Items from a dataset:
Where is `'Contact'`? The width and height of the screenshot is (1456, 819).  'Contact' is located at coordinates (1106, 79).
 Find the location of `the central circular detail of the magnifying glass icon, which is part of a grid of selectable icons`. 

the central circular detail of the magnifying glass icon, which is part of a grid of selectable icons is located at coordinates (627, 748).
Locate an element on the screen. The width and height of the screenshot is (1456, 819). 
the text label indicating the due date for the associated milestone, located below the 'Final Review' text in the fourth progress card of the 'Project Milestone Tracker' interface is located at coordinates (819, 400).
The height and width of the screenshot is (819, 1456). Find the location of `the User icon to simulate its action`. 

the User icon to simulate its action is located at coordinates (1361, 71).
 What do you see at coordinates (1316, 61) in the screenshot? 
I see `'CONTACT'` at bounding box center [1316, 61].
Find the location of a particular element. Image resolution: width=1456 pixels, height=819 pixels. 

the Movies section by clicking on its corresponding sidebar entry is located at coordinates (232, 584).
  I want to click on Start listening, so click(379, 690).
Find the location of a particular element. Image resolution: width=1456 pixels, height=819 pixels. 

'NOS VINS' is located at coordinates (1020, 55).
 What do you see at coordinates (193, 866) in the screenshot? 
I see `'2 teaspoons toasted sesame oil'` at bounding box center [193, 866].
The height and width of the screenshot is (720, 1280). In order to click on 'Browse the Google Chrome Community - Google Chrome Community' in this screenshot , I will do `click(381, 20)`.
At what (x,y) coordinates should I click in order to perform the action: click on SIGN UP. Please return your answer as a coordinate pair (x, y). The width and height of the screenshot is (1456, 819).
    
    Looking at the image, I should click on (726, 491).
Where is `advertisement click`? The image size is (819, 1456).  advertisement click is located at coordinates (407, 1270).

**Directions for this task**
Give every line of the listing above as a JSON list of strings, one string per line, with blank lines left out.

**Exercise answer**
[
  "Where is `'Contact'`? The width and height of the screenshot is (1456, 819).  'Contact' is located at coordinates (1106, 79).",
  " Find the location of `the central circular detail of the magnifying glass icon, which is part of a grid of selectable icons`. ",
  "the central circular detail of the magnifying glass icon, which is part of a grid of selectable icons is located at coordinates (627, 748).",
  "Locate an element on the screen. The width and height of the screenshot is (1456, 819). ",
  "the text label indicating the due date for the associated milestone, located below the 'Final Review' text in the fourth progress card of the 'Project Milestone Tracker' interface is located at coordinates (819, 400).",
  "The height and width of the screenshot is (819, 1456). Find the location of `the User icon to simulate its action`. ",
  "the User icon to simulate its action is located at coordinates (1361, 71).",
  " What do you see at coordinates (1316, 61) in the screenshot? ",
  "I see `'CONTACT'` at bounding box center [1316, 61].",
  "Find the location of a particular element. Image resolution: width=1456 pixels, height=819 pixels. ",
  "the Movies section by clicking on its corresponding sidebar entry is located at coordinates (232, 584).",
  "  I want to click on Start listening, so click(379, 690).",
  "Find the location of a particular element. Image resolution: width=1456 pixels, height=819 pixels. ",
  "'NOS VINS' is located at coordinates (1020, 55).",
  " What do you see at coordinates (193, 866) in the screenshot? ",
  "I see `'2 teaspoons toasted sesame oil'` at bounding box center [193, 866].",
  "The height and width of the screenshot is (720, 1280). In order to click on 'Browse the Google Chrome Community - Google Chrome Community' in this screenshot , I will do `click(381, 20)`.",
  "At what (x,y) coordinates should I click in order to perform the action: click on SIGN UP. Please return your answer as a coordinate pair (x, y). The width and height of the screenshot is (1456, 819).",
  "    Looking at the image, I should click on (726, 491).",
  "Where is `advertisement click`? The image size is (819, 1456).  advertisement click is located at coordinates (407, 1270)."
]